Um dos momentos mais icônicos da carreira de Oscar foi a conquista da medalha de ouro nos Jogos Pan-Americanos de 1987 em Indianápolis, quando a seleção brasileira, sob a liderança de Ary Vidal, desbancou os Estados Unidos na final. Na partida, Oscar fez 46 pontos e, ao final do jogo, emocionou-se a ponto de deitar-se na quadra para esconder as lágrimas de alegria.
A escolha pelo país
Oscar também é lembrado por sua recusa em jogar na NBA, priorizando a seleção brasileira. Após ser draftado pelo New Jersey Nets em 1984, ele optou por representar seu país, mesmo com a possibilidade de uma carreira lucrativa na liga americana. “Jogar pela seleção é a coisa mais nobre que existe, é diferente. É representar um país inteiro”, afirmou em entrevistas.
Embora tenha recebido propostas para jogar na NBA, Oscar nunca se deixou seduzir por elas. Para ele, a fama conquistada com a seleção e o respeito do povo significavam mais do que qualquer contrato.
A luta contra o câncer
Em 2011, Oscar foi diagnosticado com câncer no cérebro, uma batalha que ele anunciou ter vencido em 2022. Ele descreveu a cura como uma experiência transformadora e creditou sua recuperação em parte a uma entrevista que deu, onde afirmou estar saudável. Um outro momento especial em sua vida foi seu encontro com o Papa Francisco durante a Jornada Mundial da Juventude, em 2013, que ele considerou uma grande bênção.
Início e ascensão na carreira
Oscar nasceu em 16 de fevereiro de 1958, em Natal, Rio Grande do Norte, e seu amor pelo basquete floresceu após sua mudança para Brasília. Influenciado por seu técnico, começou a se destacar no cenário do basquete brasileiro. Mudou-se para São Paulo aos 16 anos para jogar no infanto-juvenil do Palmeiras, onde rapidamente se destacou, culminando em sua convocação para a seleção principal.
Após uma passagem de sucesso pela Itália, onde se tornou o primeiro jogador a ultrapassar 10 mil pontos no Campeonato Italiano, Oscar retornou ao Brasil e continuou a acumular títulos e estatuetas, incluindo recordes que solidificaram sua posição como um dos maiores artilheiros da história do basquete.

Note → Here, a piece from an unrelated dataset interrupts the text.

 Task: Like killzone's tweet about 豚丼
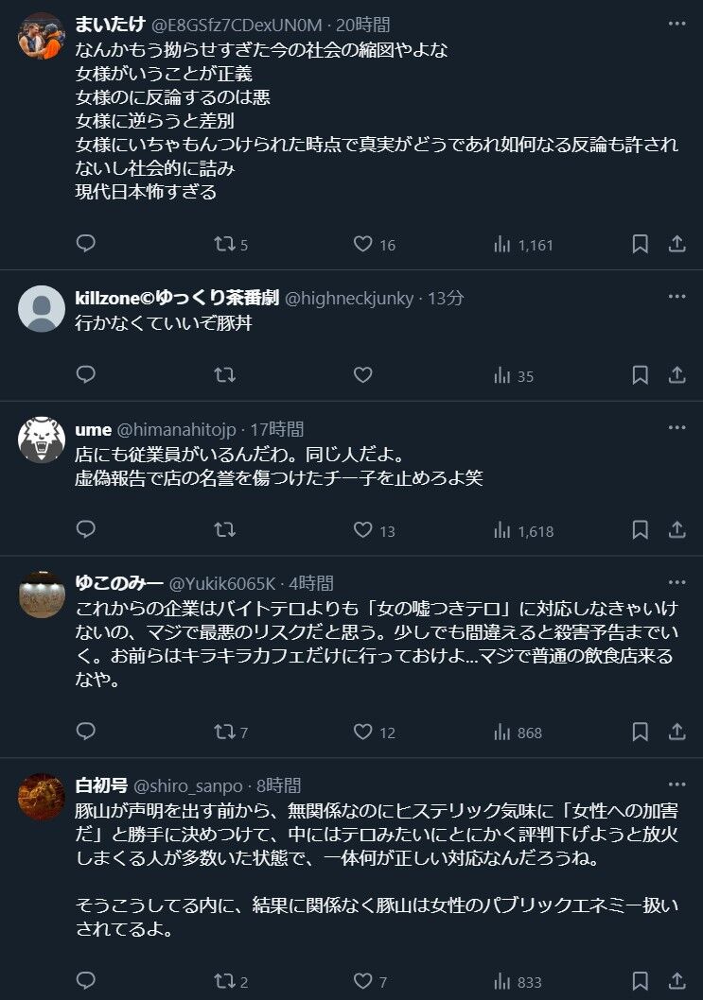[362, 375]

Oscar Schmidt acumula em sua carreira uma série de títulos, tanto pela seleção brasileira quanto em clubes. Entre suas conquistas estão:
Seleção Brasileira:
- 3 Campeonatos Sul-Americanos
- 2 Copas América
- 1 Medalha de Ouro nos Jogos Pan-Americanos
- 2 Vice-Campeonatos Sul-Americanos
Clubes:
- Palmeiras: 1 Campeonato Brasileiro, 2 Paulistas
- Sírio: 1 Campeonato Paulista, 1 Brasileiro, 1 Sul-Americano, 1 Mundial
- Corinthians: 1 Campeonato Brasileiro
- Flamengo: 2 Cariocas
Em um esporte que continua a evoluir, a marca deixada por Oscar Schmidt é eterna. Seu legado como atleta, pioneiro e ícone do basquete brasileiro será sempre lembrado e celebrado, tanto por aqueles que tiveram o privilégio de vê-lo jogar quanto pelas futuras gerações que ainda ouvirão suas histórias inspiradoras.